◆ Data provided
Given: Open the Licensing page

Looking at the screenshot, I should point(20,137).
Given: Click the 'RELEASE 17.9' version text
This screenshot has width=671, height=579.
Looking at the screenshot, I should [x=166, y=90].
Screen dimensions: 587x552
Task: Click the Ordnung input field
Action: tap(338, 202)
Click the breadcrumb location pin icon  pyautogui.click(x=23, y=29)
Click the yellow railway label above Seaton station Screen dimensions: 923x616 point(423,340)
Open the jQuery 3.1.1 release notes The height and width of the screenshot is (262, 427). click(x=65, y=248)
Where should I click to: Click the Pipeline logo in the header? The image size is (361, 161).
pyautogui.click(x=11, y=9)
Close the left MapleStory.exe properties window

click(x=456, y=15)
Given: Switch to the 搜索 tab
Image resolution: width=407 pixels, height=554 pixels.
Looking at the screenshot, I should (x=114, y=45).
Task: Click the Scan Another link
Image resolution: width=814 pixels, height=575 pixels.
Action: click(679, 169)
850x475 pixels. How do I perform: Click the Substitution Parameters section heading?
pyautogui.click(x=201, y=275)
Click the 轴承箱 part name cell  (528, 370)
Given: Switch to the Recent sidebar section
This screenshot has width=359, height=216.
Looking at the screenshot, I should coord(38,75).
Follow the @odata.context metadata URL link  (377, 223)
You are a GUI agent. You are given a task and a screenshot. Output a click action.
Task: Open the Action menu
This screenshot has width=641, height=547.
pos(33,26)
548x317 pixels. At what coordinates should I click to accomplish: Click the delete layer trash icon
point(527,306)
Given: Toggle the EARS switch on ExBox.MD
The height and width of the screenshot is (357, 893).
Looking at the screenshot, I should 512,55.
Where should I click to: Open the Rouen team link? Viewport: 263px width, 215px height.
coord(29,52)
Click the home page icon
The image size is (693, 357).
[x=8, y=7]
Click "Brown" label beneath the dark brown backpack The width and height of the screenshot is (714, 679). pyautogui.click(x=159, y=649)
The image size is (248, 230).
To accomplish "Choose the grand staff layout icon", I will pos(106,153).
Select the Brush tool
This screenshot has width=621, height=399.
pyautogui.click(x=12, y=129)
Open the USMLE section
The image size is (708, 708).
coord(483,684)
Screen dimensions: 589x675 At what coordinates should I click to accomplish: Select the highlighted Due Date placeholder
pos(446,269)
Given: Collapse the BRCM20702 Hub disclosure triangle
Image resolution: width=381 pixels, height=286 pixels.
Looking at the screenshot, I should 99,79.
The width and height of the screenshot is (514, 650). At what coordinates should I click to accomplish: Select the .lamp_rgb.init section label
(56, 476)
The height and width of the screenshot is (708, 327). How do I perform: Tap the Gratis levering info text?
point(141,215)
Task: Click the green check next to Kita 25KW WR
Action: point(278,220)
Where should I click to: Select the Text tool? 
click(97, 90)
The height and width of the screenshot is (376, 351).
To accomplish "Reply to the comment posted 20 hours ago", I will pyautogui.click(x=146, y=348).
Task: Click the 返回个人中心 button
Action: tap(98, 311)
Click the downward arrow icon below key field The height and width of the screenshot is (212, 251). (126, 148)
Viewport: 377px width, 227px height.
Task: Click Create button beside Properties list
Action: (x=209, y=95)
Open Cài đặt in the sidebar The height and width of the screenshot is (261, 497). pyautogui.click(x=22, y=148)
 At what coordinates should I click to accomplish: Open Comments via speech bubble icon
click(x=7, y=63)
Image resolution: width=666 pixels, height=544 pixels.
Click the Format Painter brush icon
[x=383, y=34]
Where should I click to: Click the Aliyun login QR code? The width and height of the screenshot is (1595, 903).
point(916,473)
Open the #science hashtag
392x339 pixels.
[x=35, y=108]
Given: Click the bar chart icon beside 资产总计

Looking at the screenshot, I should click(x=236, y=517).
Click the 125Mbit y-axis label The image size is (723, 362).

◆ Exercise aim
The answer should be the full set of records, reproduced exactly.

◆ Exercise solution
Given: Open the Licensing page

Looking at the screenshot, I should point(20,137).
Given: Click the 'RELEASE 17.9' version text
This screenshot has width=671, height=579.
Looking at the screenshot, I should [x=166, y=90].
Screen dimensions: 587x552
Task: Click the Ordnung input field
Action: tap(338, 202)
Click the breadcrumb location pin icon  pyautogui.click(x=23, y=29)
Click the yellow railway label above Seaton station Screen dimensions: 923x616 point(423,340)
Open the jQuery 3.1.1 release notes The height and width of the screenshot is (262, 427). click(x=65, y=248)
Where should I click to: Click the Pipeline logo in the header? The image size is (361, 161).
pyautogui.click(x=11, y=9)
Close the left MapleStory.exe properties window

click(x=456, y=15)
Given: Switch to the 搜索 tab
Image resolution: width=407 pixels, height=554 pixels.
Looking at the screenshot, I should (x=114, y=45).
Task: Click the Scan Another link
Image resolution: width=814 pixels, height=575 pixels.
Action: click(679, 169)
850x475 pixels. How do I perform: Click the Substitution Parameters section heading?
pyautogui.click(x=201, y=275)
Click the 轴承箱 part name cell  (528, 370)
Given: Switch to the Recent sidebar section
This screenshot has width=359, height=216.
Looking at the screenshot, I should coord(38,75).
Follow the @odata.context metadata URL link  (377, 223)
You are a GUI agent. You are given a task and a screenshot. Output a click action.
Task: Open the Action menu
This screenshot has width=641, height=547.
pos(33,26)
548x317 pixels. At what coordinates should I click to accomplish: Click the delete layer trash icon
point(527,306)
Given: Toggle the EARS switch on ExBox.MD
The height and width of the screenshot is (357, 893).
Looking at the screenshot, I should 512,55.
Where should I click to: Open the Rouen team link? Viewport: 263px width, 215px height.
coord(29,52)
Click the home page icon
The image size is (693, 357).
[x=8, y=7]
Click "Brown" label beneath the dark brown backpack The width and height of the screenshot is (714, 679). pyautogui.click(x=159, y=649)
The image size is (248, 230).
To accomplish "Choose the grand staff layout icon", I will pos(106,153).
Select the Brush tool
This screenshot has width=621, height=399.
pyautogui.click(x=12, y=129)
Open the USMLE section
The image size is (708, 708).
coord(483,684)
Screen dimensions: 589x675 At what coordinates should I click to accomplish: Select the highlighted Due Date placeholder
pos(446,269)
Given: Collapse the BRCM20702 Hub disclosure triangle
Image resolution: width=381 pixels, height=286 pixels.
Looking at the screenshot, I should 99,79.
The width and height of the screenshot is (514, 650). At what coordinates should I click to accomplish: Select the .lamp_rgb.init section label
(56, 476)
The height and width of the screenshot is (708, 327). How do I perform: Tap the Gratis levering info text?
point(141,215)
Task: Click the green check next to Kita 25KW WR
Action: point(278,220)
Where should I click to: Select the Text tool? 
click(97, 90)
The height and width of the screenshot is (376, 351).
To accomplish "Reply to the comment posted 20 hours ago", I will pyautogui.click(x=146, y=348).
Task: Click the 返回个人中心 button
Action: tap(98, 311)
Click the downward arrow icon below key field The height and width of the screenshot is (212, 251). (126, 148)
Viewport: 377px width, 227px height.
Task: Click Create button beside Properties list
Action: (x=209, y=95)
Open Cài đặt in the sidebar The height and width of the screenshot is (261, 497). pyautogui.click(x=22, y=148)
 At what coordinates should I click to accomplish: Open Comments via speech bubble icon
click(x=7, y=63)
Image resolution: width=666 pixels, height=544 pixels.
Click the Format Painter brush icon
[x=383, y=34]
Where should I click to: Click the Aliyun login QR code? The width and height of the screenshot is (1595, 903).
point(916,473)
Open the #science hashtag
392x339 pixels.
[x=35, y=108]
Given: Click the bar chart icon beside 资产总计

Looking at the screenshot, I should click(x=236, y=517).
Click the 125Mbit y-axis label The image size is (723, 362).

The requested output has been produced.